Eli Neiburger is the Information Access and Systems Manager of Ann Arbor (Mich.) District Library (AADL) and he was one of the presenters at the 2008 ALA TechSource Gaming, Learning and Libraries Symposium. After his Pokémon Primer session, I now have a better understanding of the complex system of stewardship, strategy and organization that is Pokémon. I didn’t realize that there are over 500 varieties of Pokémon. I did know that the kids who love Pokémon know a lot about them.
During his session, two participants went head-to-head in the Pokémon Battle Revolution using the Wii. This is the game featured during AADL’s monthly Pokémon Tournament where an average of 60 kindergartners through fifth graders gather to test their skills against other Pokémon trainers. This video is of the Pokemon Battle Revolution they held on November 23, 2007.
He said that when hosting a tournament, it’s best to use Level 50 All to equalize matches and to restrict the use of “Legendary” Pokémon (unicorns and the like) until final matches. Sometimes kids will have hacked Pokémon, usually because they traded online (not that there’s anything wrong with trading). Many collectors from other countries like to have U.S. versions and will trade with ones that have had powers altered. He begins each tournament with explanations about what a hacked one might be like and that opponents can contest a Pokémon’s ability level, but must have the consensus of five other tournament participants in order to disqualify a particular Pokémon.
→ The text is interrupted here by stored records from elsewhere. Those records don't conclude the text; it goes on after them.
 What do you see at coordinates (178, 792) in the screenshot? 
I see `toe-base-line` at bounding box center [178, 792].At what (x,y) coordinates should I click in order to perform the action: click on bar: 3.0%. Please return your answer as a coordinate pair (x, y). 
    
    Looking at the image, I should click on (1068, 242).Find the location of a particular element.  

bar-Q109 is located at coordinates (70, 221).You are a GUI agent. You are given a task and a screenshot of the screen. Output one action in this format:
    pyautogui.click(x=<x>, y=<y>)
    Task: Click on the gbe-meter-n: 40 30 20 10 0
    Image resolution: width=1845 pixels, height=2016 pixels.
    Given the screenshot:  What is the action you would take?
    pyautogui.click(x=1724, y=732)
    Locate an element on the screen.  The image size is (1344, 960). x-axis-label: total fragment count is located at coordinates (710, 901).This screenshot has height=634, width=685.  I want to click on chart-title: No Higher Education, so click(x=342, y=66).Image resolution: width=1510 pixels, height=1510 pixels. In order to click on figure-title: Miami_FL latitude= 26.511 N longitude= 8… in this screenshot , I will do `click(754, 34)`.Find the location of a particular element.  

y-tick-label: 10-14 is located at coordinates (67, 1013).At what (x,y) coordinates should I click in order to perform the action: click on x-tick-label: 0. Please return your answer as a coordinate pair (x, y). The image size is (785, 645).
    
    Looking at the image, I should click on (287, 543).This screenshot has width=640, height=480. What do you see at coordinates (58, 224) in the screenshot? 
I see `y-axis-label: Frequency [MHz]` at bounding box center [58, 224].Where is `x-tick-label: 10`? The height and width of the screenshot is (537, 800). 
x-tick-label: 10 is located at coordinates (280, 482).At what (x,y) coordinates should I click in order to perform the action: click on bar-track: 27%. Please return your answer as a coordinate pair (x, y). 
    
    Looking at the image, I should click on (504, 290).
Due to the popularity of the tournament, especially with the use of the big screen and the Wii, it is a first round elimination for the ones who elect to play on the big screen with a 10 minute limit per game. The participants who play wirelessly between their own DS players play the best of 10. The final rounds are played on the big screen with the Wii.
The next AADL meeting of PL2: Public Library Pokémon League is Sunday, November 30. I plan to attend. I would love to have something similar at my library.